From: Paul Edmon via slurm-users <slurm-users@lists.schedmd.com>
Sent: Monday, May 12, 2025 10:14 AM
To: slurm-users@lists.schedmd.com <slurm-users@lists.schedmd.com>
Subject: [slurm-users] Re: Do I have to hold back RAM for worker nodes?
 

The way we typically do it here is that we look at the idle memory usage of the system by the OS and then reserve the nearest power of 2 for that. For instance right now we have 16 GB set for our MemSpecLimit. That may seem like a lot but our nodes typically have 1 TB of memory so 16 GB is not that much. The newer hardware tends to eat up more base memory, at least from my experience.

-Paul Edmon-

On 5/12/25 8:55 AM, Xaver Stiensmeier via slurm-users wrote:

Josh,

thank you for your thorough answer. I, too, considered switching to CR_Core_Memory after reading into this. Thank you for confirming my suspicion that without Memory, we cannot handle high memory requests adequately.

If I may ask: How do you come up with the specific MemSpecLimit? Do you handpick a value for each node, have you picked a constant value for all nodes or do you take a capped percentage of the maximum memory available?

Best regards,
Xaver

On 5/12/25 14:43, Joshua Randall wrote:
Xaver,

It is my understanding that if we want to have stable systems that don't run out of memory, we do need to manage the amount of memory needed for everything not running within a slurm job, yes. 

In our cluster, we are using `CR_Core_Memory` (so we do constrain our job memory) and we set the `RealMemory` to the actual full amount of memory available on the machine - I believe these really are given in megabytes (MB), not mebibytes (MiB). I think their example of (e.g. "2048") is intended to convey this because 2000 MiB is 2048 MB. We set the `MemSpecLimit` for each node to set memory aside for everything in the system that is not running within a slurm job. This include the slurm daemon itself, the kernel, filesystem drivers, metrics collection agents, etc -- anything else we are running outside the control of slurm jobs. The `MemSpecLimit` just sets aside the specified amount and the result will be that the maximum memory jobs can use on the node is (RealMemory - MemSpecLimit). When using cgroups to limit memory, slurmd will also be allocated the specified limit so that the slurm daemon cannot encroach on job memory.
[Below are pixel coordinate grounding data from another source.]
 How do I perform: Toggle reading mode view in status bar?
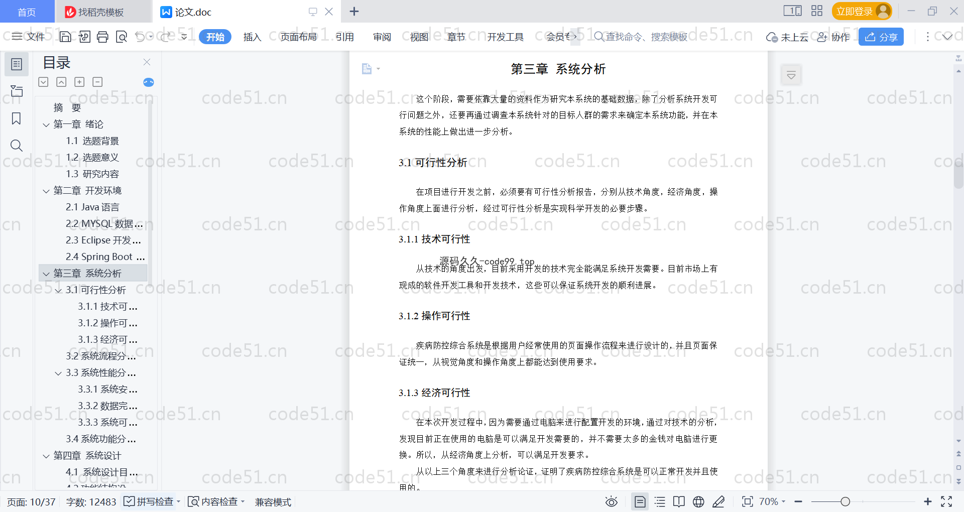(x=679, y=501)
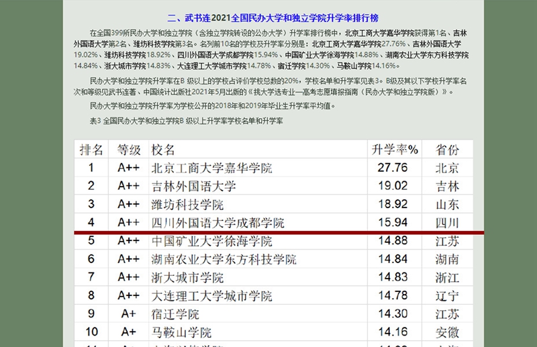Open the 武书连2021全国民办大学和独立学院升学率排行榜 title link
The width and height of the screenshot is (537, 347).
(x=277, y=18)
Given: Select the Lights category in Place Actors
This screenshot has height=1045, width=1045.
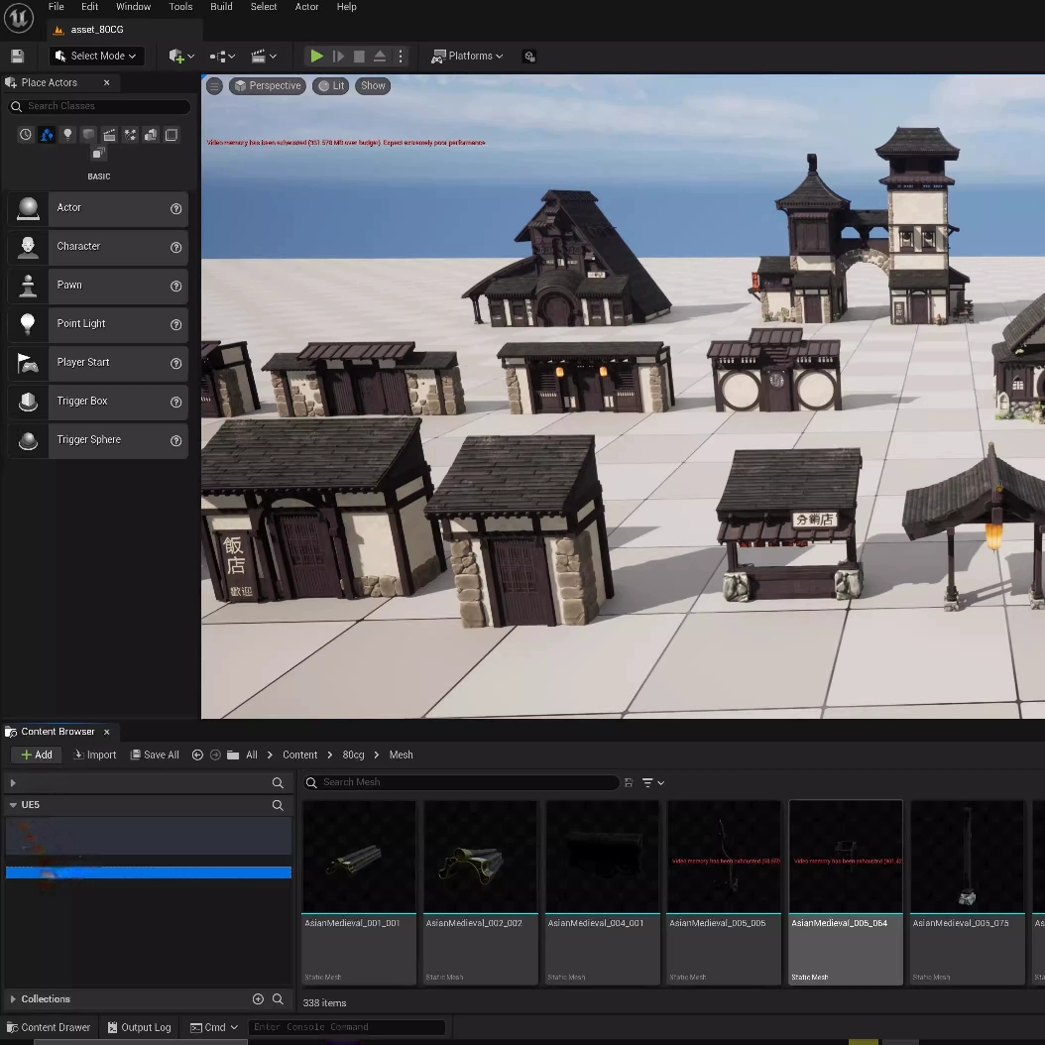Looking at the screenshot, I should (x=67, y=134).
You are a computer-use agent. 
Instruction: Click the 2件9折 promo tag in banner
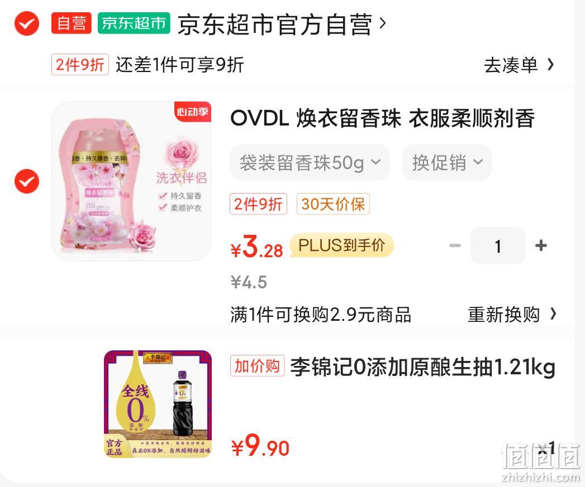80,65
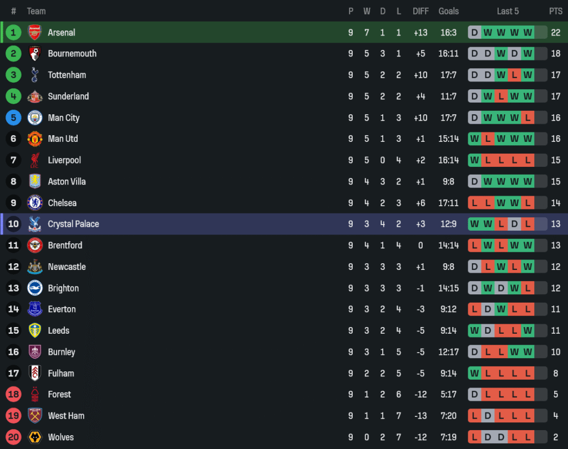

However, note that `MemSpecLimit` is documented to not work unless your `SelectTypeParameters` includes Memory as a consumable resource. 

Since you are using `CR_Core` (which does not configure Memory as a consumable resource) then I believe your system will not be constraining job memory at all. Jobs can oversubscribe memory as many times over as there are cores, and any job would be able to run the machine out of memory by using more than is available. With this setting, I guess you could say you don't have to manage reserving memory for the OS and slurmd, but only in the sense that any job could consume all the memory and cause the system OOM killer to kill a random process (including slurmd or something else system critical). 

Cheers,

Josh.


--
Dr. Joshua C. Randall 
Director of Software Engineering, HPC

Altos Labs 



On Mon, May 12, 2025 at 10:27 AM Xaver Stiensmeier via slurm-users <slurm-users@lists.schedmd.com> wrote:

Dear Slurm-User List,

currently, in our slurm.conf, we are setting:

SelectType: select/cons_tres
SelectTypeParameters: CR_Core

and in our node configuration RealMemory was basically reduced by an amount to make sure the node always had enough RAM to run the OS. However, this is apparently now how it is supposed to be done:

Lowering RealMemory with the goal of setting aside some amount for the OS and not available for job allocations will not work as intended if Memory is not set as a consumable resource in SelectTypeParameters. So one of the *_Memory options need to be enabled for that goal to be accomplished. (https://slurm.schedmd.com/slurm.conf.html#OPT_RealMemory)

This leads to four questions regarding holding back RAM for worker nodes. Answers/help with any of those questions would be appreciated.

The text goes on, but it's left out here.